The third visit was last Monday. My arrival time? 10.47. How long was the wait to hear my number (L173)? Two hours and three minutes. But wait, I have a job. I can spend all that time at Constant Spring. I had to leave. So must plan for another day.

It must be done by Wednesday. So by 9.30 I was there, collected a ticket, waited downstairs for over two hours for the number to be called, only to hear that I should have joined a customer service queue. That done, I managed to get in. Whew! The picture was taken, but I guess the camera developed an allergy to the look of my face, so it had to be reetaken. Another wait beckoned. This time for 22 minutes. Oh well, I could go and pay another of the wretched Government bills which I did, and by golly, my licence was ready to be collected upon my return at 12.45. Success at last!

Every day you go to Constant Spring there is weeping, wailing and gnashing of teeth.

My advice to you all, if you are from Kingston & St Andrew and want to renew your driver's licence, it's easier to drive to Savanna-la-Mar or Black River and look after it there. At least your sanity will be kept intact.

Slapping Venezuela? (Nicolas Maduro photo)

Are we sidelining Venezuela? There now exists a disagreement between the Government and the Opposition over how the 49 per cent stake that Venezuela owns in the Kingston-based oil refinery, Petrojam, should be handled.

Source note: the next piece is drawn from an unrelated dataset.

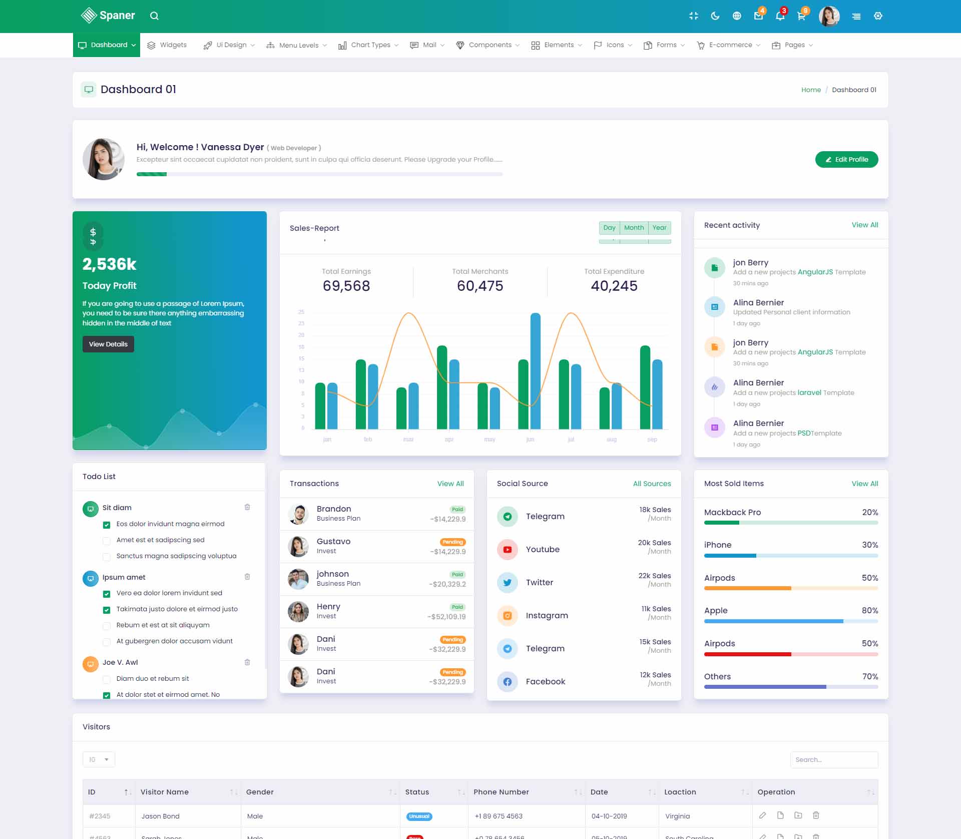Open the Visitors rows-per-page dropdown
Viewport: 961px width, 839px height.
pos(99,759)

Later last week, it emerged that Jamaica had voted in support of a resolution moved by the Organization of American States to not recognise the legitimacy of Nicolas Maduro as President of that oil-rich South American state, while contrarily sending its ambassador to Maduro's swearing in ceremony almost simultaneously.

All I can say is that we should always remember how well Jamaica has been treated by Venezuela over the years, starting from when Michael Manley's good friend, Carlos Andres Perez was president through to the best of them all – Hugo Chavez.

The Venezuelans have gone beyond the call of duty in answering Jamaica's wishes over the past 45 years. Caution should be displayed that it does not come across as ungrateful now, seeing that Venezuela is in such an economic jam, that Jamaica is abandoning them. Nothing beats negotiation, even if it takes long.

I wonder if there are powerful external forces at work here.

We must never forget our true friends, worse when their backs are against the wall. I don't feel good as a human being with what has occurred. Venezuela will rebound, Maduro or no Maduro.

ISSA, the Walker Cup and Ben Francis (Football photo)

Hopefully, now that now the dust has been settled on the 2018 schoolboy football season, officials of the Inter-secondary Schools Sports Association will get back to their senses and raise the knockout competitions — the Walker Cup and the Ben Francis Cup to their rightful places – competitions that can be won by all schools involved.

The shambolic, watered down competitions only served as a breeding ground for mediocrity. Where in God's world did ISSA come up with this unfathomable idea? We don't need to be encouraging mediocrity.

If ISSA wants the teams not so strong to get a sort of bonus, then a consolation cup could be arranged for both the urban and rural schools.

And speaking of urban and rural. I saw it all over the media last year that Cornwall College became the first 'rural' school to win the President's Cup (formerly FLOW Cup). The last time I checked though, Cornwall College is located in a city called Montego Bay. So how come that school is the first rural team to win the title? How come? Maybe the JPS can shed some light on this one.